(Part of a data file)
----------------------------------------
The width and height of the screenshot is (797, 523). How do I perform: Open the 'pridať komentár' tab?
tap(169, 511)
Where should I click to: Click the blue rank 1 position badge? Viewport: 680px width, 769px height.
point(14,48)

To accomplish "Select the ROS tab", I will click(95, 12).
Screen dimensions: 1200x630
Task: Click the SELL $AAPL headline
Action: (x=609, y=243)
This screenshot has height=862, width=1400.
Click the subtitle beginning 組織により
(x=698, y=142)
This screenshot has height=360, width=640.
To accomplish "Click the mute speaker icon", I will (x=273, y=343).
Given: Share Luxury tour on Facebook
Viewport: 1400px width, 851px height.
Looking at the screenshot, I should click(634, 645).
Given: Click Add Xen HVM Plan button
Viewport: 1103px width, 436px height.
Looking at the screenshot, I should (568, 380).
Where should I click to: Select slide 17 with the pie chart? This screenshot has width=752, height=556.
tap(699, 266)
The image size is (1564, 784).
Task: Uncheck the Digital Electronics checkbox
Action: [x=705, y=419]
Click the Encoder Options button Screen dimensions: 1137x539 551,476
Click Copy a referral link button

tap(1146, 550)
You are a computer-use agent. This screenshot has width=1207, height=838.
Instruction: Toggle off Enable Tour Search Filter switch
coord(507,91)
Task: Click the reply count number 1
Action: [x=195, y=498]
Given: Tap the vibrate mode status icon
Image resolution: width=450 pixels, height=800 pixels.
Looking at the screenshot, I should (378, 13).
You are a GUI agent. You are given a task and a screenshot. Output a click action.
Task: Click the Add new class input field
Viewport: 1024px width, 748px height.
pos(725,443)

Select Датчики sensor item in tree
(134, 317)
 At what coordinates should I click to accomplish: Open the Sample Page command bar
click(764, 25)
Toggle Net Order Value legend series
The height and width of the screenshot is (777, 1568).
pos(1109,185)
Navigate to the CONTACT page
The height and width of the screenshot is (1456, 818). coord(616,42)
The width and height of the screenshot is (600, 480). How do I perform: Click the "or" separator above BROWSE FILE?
----------------------------------------
Lay out every line of the records above as a numbered list, skipping the blank lines.

1. The width and height of the screenshot is (797, 523). How do I perform: Open the 'pridať komentár' tab?
2. tap(169, 511)
3. Where should I click to: Click the blue rank 1 position badge? Viewport: 680px width, 769px height.
4. point(14,48)
5. To accomplish "Select the ROS tab", I will click(95, 12).
6. Screen dimensions: 1200x630
7. Task: Click the SELL $AAPL headline
8. Action: (x=609, y=243)
9. This screenshot has height=862, width=1400.
10. Click the subtitle beginning 組織により
11. (x=698, y=142)
12. This screenshot has height=360, width=640.
13. To accomplish "Click the mute speaker icon", I will (x=273, y=343).
14. Given: Share Luxury tour on Facebook
15. Viewport: 1400px width, 851px height.
16. Looking at the screenshot, I should click(634, 645).
17. Given: Click Add Xen HVM Plan button
18. Viewport: 1103px width, 436px height.
19. Looking at the screenshot, I should (568, 380).
20. Where should I click to: Select slide 17 with the pie chart? This screenshot has width=752, height=556.
21. tap(699, 266)
22. The image size is (1564, 784).
23. Task: Uncheck the Digital Electronics checkbox
24. Action: [x=705, y=419]
25. Click the Encoder Options button Screen dimensions: 1137x539 551,476
26. Click Copy a referral link button
27. tap(1146, 550)
28. You are a computer-use agent. This screenshot has width=1207, height=838.
29. Instruction: Toggle off Enable Tour Search Filter switch
30. coord(507,91)
31. Task: Click the reply count number 1
32. Action: [x=195, y=498]
33. Given: Tap the vibrate mode status icon
34. Image resolution: width=450 pixels, height=800 pixels.
35. Looking at the screenshot, I should (378, 13).
36. You are a GUI agent. You are given a task and a screenshot. Output a click action.
37. Task: Click the Add new class input field
38. Viewport: 1024px width, 748px height.
39. pos(725,443)
40. Select Датчики sensor item in tree
41. (134, 317)
42.  At what coordinates should I click to accomplish: Open the Sample Page command bar
43. click(764, 25)
44. Toggle Net Order Value legend series
45. The height and width of the screenshot is (777, 1568).
46. pos(1109,185)
47. Navigate to the CONTACT page
48. The height and width of the screenshot is (1456, 818). coord(616,42)
49. The width and height of the screenshot is (600, 480). How do I perform: Click the "or" separator above BROWSE FILE?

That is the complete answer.